‘We will stem this tide,’ DHS chief says
The head of the Department of Homeland Security said Sunday that the Obama administration will “stem the tide” of migrants that’s overwhelmed the southern border.
Critics on both sides of the aisle have hammered President Obama’s response to the crisis, arguing that his administration is doing too little too late to manage the wave of immigrants – many of them unaccompanied children – that’s swelled in recent months.
{mosads}But department Secretary Jeh Johnson said the administration is taking numerous steps that will discourage the trend and bring the border under control.

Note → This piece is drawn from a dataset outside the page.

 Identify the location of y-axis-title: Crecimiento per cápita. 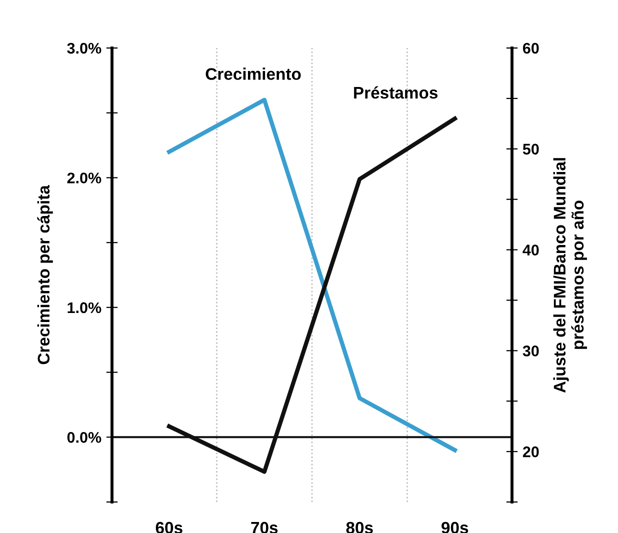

“The numbers have very definitely gone up,” Johnson said Sunday on NBC’s “Meet the Press” program. “But I believe we will stem this tide.”
Johnson pointed specifically to several areas where he said the administration has made progress in recent months. For example, the turnaround time for processing illegal immigrant adults without children has been reduced from 33 days to four days, he said.
In addition, he said the government is taking on the Central American smuggling operations that have reportedly encouraged the migrant wave, while also making greater efforts to inform the migrants that they’re not eligible for certain programs allowing them to remain legally in the United States.
“Our border is not open to illegal migration,” he said.
Republicans have blamed Obama for the crisis, pointing specifically to his Deferred Action for Childhood Arrivals program, which allows some undocumented immigrants brought to the country as children to remain and work without fear of deportation.
But Johnson was quick to note that the program explicitly limits eligibility to those having lived in the United States continuously since 2007.
“The deferred action program is for kids who came to this country seven years ago,” Johnson emphasized. “It’s not for anyone who comes to this country today, tomorrow or yesterday.”
Johnson blamed deteriorating conditions in Honduras, El Salvador and Guatemala for the spike in numbers.
“The push factor is what’s driving this recent influx,” he said.
Johnson also blamed Congress for failing to address the issue by passing an immigration reform bill – legislation Obama and the Democrats contend would ease pressure at the border.
While the Senate passed such a proposal with bipartisan support last summer, House GOP leaders have shown little appetite for following suit.
The congressional inaction has led immigration reform advocates on and off Capitol Hill to urge Obama to take whatever administrative steps he can to address the nation’s broken system.
Johnson on Sunday vowed to do just that.
“If Congress doesn’t act,” he said, “we will.”